Mizan Bhai persuaded the government to run projects that restored water flow on several stretches of the river. Three dams and thousands of encroachments were removed. At least eight projects were run to dredge the filled-up portions of the river. Many activists in Bangladesh see the movement as a model.
But now all the work of the Boral River restoration movement may be in vain. Since the start of the Covid-19 pandemic, Mizan Bhai has found offices closed. He cannot speak with officials and politicians. Meanwhile, encroachments have resumed. Pollution has multiplied unchecked. He does not know what to do. He could not see any reason to celebrate World Rivers Day.
Killing a river through reclassification
In Satkhira district, in the southwestern corner of Bangladesh, there is a small river called Adi Jamuna, a branch of the Ichamati River that marks the border with India in this region. Adi Jamuna is so close to the Bay of Bengal that its water turns brackish every high tide.
Around the beginning of this century, the Bangladesh Water Development Board built a small dam on the river to control the upstream movement of saline water. It also built a culvert to help residents move from one place to another.
Then, the residents discovered that the river had been officially reclassified as a ‘khal’ (canal). The reclassification enabled the government to lease out the waterway for fish farming, which is not allowed on rivers but is allowed on canals.
Success stories in community-led river restoration movements are dying out like the rivers the people fought to restore
The residents also found their access to the river blocked. They went to court in 2003. A decade-long saga of demonstrations, rallies and court cases followed.
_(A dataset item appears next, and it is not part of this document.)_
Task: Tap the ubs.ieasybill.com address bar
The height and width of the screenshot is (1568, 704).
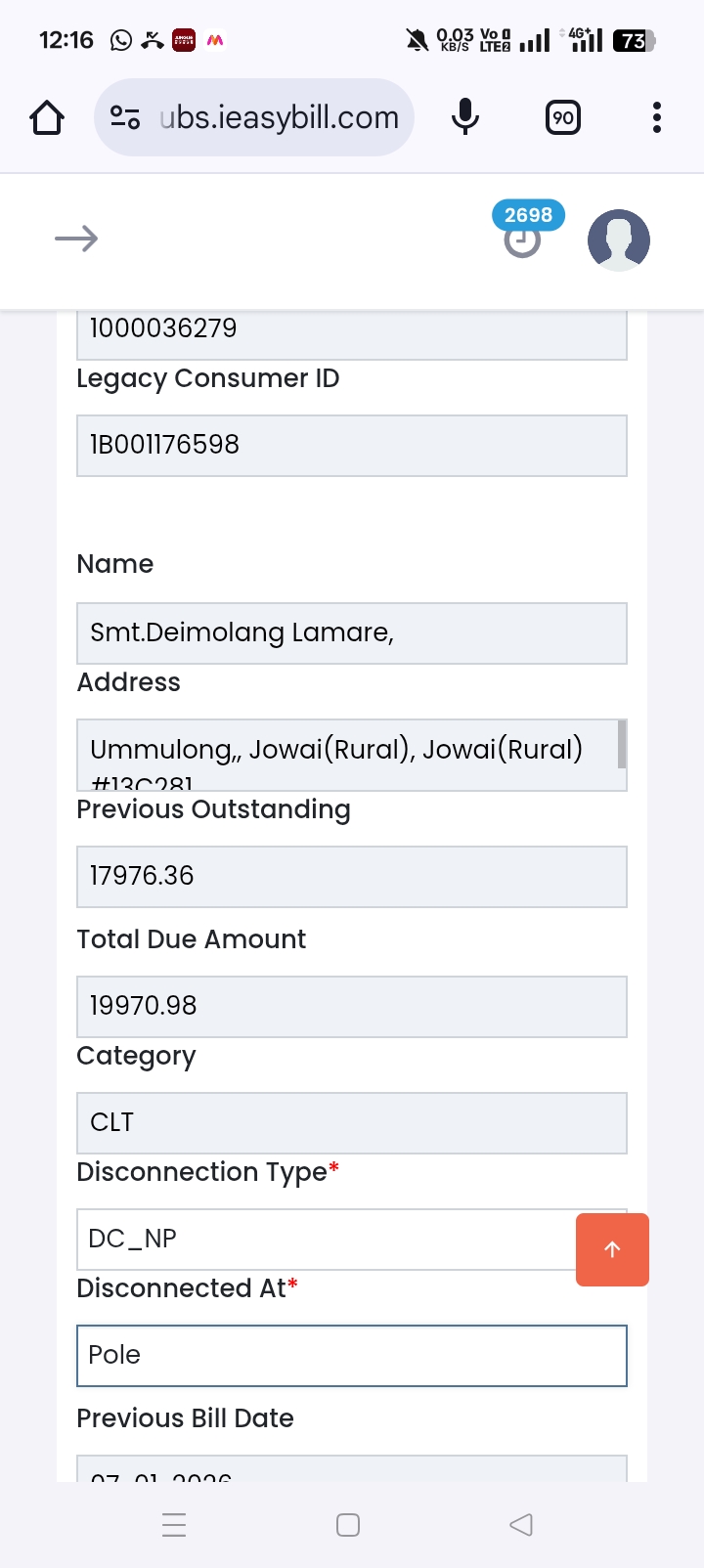Action: pos(279,118)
Many community leaders and activists had criminal cases registered against them, with allegations of breaching the peace and more.
A court ordered the cancellation of the fish farm lease in 2013. Most of the criminal cases were withdrawn. The dam and the culvert were removed. Civil society celebrated.
Still, Ashek-E-Elahi, leader of the Adi Jamuna Banchao Andolon (Save Adi Jamuna Campaign) was not present at the online meeting to observe World Rivers Day. I called and asked him why.
E-Elahi said he was tired. Not all police cases against the community leaders have been withdrawn. Some leaders still must keep going to court when the cases are being heard. And now the government’s Roads and Highways Department has routed a highway across the river. Adi Jamuna is sliced and stagnant all around the highway.
From success to failure in restoring rivers
These are just two examples of how success stories in community-led river restoration movements are dying out like the rivers the people fought to restore. Rivers shape the civilisation, culture, communication, cuisine, economy, ecology, heritage and history of this delta country. But now all that is in jeopardy from dams, diversions, pollution, encroachment, ecologically insensitive projects and indiscriminate sand mining of the riverbeds. The scale and speed of river degradation in Bangladesh is huge.
Success stories are important to inspire others. But given ill-planned projects as well as the political, social and economic clout wielded by polluters, encroachers and miners, successes are being turned into failures. This is despite dozens of laws and many court verdicts aimed at protecting rivers. The new regulations and institutions set up to protect rivers are unable to control the depredations in those places where the rivers flow and people depend on the rivers. The laws are only as strong as the state’s willingness to enforce them, and that is not happening.
This is why we observe rather than celebrate World Rivers Day in 2021.